El falso respeto de los docentes
Pararse frente a un conjunto de desconocidos seres humanos resulta intimidante. Cuando, además, hay expectativas institucionales respecto a la dinámica que debe existir entre el público y el expositor, las actuaciones resultan un tanto mecánicas. La predictibilidad, el control y lo preestablecido se convierten en una constante del salón de clases. A esto se le suma el aprendizaje preexistente del respeto hacia otros, que en el caso de los estudiantes tiende a pasarse por alto debido a que estos no son considerados seres humanos completos, sino en desarrollo.
De esa manera existe una doble tasa para medir. Por una parte, el docente enseña la importancia del respeto a otros, pero no el autorrespeto. Por otra parte, el docente no considera la importancia del respeto hacia el estudiantado, debido a que son ellos los que deben respetarlo. Así, se espera, se demanda y se exige que el estudiante respete, pese al atropello de los adultos; pese a los irrespetos que se le cometen; pese a la inconsciencia de lo que se proyecta.
La otra cara de la moneda
Se sabe que el docente es una persona abnegada que se sacrifica para hacer del mundo un lugar mejor. O al menos es lo que dice la teoría. En algunos casos es muy cierto, pero el sacrificio que se hace muchas veces raya en el poco respeto propio. La falta de organización, la ambición, el deseo de abarcarlo todo, la necesidad, el excesivo materialismo, entre otros factores, se conjugan en fatal mezcla para que muchas de las decisiones que toma un docente vayan en detrimento de su salud, tanto emocional como física.
Si partimos del esquema que ha sido expuesto previamente, se le ha enseñado a ese docente – que antes fue estudiante – que el respeto va hacia afuera y no hacia adentro, entonces se entiende por qué el docente toma decisiones que le son perjudiciales. La consciencia que tiene de sí mismo, ha sido poco forjada por su medio (escuela, universidad y sociedad), y ello se evidencia en la forma en que se trata, y por consiguiente, como trata a los demás.
De ese modo se puede caer en un fácil victimismo si no sabe poner uno límites a lo que permite. El docente, muchas veces, es primero abusado por sí mismo, y luego la puerta queda abierta a los demás. Todo esto a causa de no aprender que el respeto comienza por uno mismo, y luego se expande hacia los demás. La invitación es a repensar lo que está establecido en nuestro proceder como docentes, y analizar hasta qué punto somos nosotros mismos los responsables de que el trabajo que hacemos sea tan extenuante, a veces inhumano, y cómo tendemos a repetir ese mismo patrón con nuestros estudiantes.
Construyendo el espejo
El respeto propio comienza por mirarnos en el espejo. Como bien acotó Lao Tse, se trata de sentirse contento con ser uno mismo, sin querer cambiarse, ni compararse con otros o competir.
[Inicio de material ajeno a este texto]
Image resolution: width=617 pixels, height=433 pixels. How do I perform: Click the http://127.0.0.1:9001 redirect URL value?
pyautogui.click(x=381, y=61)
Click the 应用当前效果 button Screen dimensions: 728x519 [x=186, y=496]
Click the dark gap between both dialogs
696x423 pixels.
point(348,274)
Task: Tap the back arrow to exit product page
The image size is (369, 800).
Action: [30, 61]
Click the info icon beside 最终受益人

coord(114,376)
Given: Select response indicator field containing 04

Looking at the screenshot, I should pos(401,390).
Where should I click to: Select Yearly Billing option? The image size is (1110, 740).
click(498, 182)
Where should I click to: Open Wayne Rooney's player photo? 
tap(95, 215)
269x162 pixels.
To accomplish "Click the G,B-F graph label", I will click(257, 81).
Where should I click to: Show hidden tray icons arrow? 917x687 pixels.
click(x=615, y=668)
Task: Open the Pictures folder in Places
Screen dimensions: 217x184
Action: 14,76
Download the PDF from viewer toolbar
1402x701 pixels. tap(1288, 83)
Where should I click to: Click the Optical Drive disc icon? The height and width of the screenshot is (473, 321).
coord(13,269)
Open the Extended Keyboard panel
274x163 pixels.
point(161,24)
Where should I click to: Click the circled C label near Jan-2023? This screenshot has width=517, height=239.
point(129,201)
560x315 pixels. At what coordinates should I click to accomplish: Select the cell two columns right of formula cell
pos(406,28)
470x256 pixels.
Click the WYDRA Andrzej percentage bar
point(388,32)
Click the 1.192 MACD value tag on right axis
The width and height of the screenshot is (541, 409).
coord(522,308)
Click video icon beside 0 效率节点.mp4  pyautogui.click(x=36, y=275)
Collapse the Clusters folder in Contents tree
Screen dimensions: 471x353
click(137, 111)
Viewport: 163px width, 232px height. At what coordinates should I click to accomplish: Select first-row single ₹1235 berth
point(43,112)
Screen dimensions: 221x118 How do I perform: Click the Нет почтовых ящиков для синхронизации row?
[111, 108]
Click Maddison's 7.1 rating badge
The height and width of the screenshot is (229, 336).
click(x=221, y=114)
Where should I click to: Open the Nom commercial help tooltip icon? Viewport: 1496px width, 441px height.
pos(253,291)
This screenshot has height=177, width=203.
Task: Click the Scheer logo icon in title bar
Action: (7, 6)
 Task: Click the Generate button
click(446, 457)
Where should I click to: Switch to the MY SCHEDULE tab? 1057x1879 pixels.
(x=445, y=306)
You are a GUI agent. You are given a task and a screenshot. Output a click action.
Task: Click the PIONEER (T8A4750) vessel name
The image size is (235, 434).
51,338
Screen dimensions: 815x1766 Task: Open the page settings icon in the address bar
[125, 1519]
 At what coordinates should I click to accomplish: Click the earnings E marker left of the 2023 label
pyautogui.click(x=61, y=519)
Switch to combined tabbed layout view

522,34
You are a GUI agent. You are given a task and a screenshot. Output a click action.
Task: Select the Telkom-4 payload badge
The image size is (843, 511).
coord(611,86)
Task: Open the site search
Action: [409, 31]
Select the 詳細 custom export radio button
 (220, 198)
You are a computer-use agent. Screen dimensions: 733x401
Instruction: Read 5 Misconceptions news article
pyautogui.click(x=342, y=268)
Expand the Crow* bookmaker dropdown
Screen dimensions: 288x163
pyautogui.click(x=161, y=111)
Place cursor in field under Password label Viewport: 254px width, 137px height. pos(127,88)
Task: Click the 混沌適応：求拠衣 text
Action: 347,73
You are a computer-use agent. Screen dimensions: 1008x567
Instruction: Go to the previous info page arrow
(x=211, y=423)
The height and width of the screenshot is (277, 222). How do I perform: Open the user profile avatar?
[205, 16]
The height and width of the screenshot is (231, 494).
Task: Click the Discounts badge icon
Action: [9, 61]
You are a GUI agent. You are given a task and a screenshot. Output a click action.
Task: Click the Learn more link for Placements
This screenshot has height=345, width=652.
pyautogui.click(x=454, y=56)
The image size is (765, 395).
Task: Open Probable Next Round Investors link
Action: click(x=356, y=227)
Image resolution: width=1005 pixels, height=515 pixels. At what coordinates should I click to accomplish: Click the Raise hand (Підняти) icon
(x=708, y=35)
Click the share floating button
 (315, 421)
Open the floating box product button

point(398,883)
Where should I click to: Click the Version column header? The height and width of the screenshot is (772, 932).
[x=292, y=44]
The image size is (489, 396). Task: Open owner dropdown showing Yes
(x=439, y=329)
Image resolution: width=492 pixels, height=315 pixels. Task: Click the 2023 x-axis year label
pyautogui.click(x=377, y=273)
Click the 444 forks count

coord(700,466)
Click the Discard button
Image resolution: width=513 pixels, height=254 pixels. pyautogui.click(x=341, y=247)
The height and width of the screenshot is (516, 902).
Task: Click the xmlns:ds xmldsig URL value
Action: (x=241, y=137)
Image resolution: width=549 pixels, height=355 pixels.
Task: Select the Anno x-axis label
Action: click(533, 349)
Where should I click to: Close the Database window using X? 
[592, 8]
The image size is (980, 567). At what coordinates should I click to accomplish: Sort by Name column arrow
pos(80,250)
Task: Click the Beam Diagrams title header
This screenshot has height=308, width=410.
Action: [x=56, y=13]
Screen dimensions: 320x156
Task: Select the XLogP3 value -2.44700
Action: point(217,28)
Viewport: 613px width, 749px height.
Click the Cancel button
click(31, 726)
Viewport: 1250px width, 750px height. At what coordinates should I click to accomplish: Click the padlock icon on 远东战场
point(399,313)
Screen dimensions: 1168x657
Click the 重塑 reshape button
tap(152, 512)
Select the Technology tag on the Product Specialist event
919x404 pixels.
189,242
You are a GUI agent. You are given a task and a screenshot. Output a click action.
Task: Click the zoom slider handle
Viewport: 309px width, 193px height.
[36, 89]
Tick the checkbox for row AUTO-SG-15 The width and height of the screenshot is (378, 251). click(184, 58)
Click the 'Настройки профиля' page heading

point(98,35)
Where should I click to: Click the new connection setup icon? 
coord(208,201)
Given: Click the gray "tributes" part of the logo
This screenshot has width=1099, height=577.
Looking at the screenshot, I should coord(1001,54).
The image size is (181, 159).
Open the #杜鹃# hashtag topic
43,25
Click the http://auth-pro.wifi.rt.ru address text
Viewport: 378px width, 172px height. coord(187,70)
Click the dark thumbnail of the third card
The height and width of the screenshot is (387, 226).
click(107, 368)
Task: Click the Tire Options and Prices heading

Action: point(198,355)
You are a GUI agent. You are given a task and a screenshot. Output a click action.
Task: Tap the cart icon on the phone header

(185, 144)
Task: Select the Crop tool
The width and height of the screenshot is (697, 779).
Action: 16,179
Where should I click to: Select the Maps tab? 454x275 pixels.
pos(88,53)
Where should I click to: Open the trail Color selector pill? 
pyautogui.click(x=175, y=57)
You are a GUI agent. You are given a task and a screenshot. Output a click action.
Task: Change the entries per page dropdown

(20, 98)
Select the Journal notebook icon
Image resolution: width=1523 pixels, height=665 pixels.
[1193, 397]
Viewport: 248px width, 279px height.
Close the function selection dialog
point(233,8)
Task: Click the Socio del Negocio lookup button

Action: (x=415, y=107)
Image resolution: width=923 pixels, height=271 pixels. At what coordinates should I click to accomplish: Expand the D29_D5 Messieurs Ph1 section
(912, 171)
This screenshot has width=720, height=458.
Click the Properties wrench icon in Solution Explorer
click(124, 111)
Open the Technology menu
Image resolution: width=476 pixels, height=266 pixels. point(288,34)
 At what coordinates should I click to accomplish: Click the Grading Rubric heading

Esto tiene una profundidad insospechada. El amor propio tiene una profundidad e implicaciones insospechadas para nuestras vidas.
Desde el trabajo interior, hasta la alimentación sana; pasando por la toma de conciencia sobre la importancia de asistir a terapia, y la planificación de espacios de descanso; también, la consideración real por nuestro tiempo, incluso el aprendizaje de poner límites con otras personas, el respeto propio va de la mano con el amor propio.
A la luz de las prácticas tan interiorizadas que se perpetúan, multiplican y mantienen en el ámbito educativo, es necesario desaprender. Solo iniciando el camino hacia la deconstrucción de lo aprendido, se podrá construir un camino más real para los docentes como seres humanos, para los estudiantes como seres válidos, y para la sociedad en su conjunto.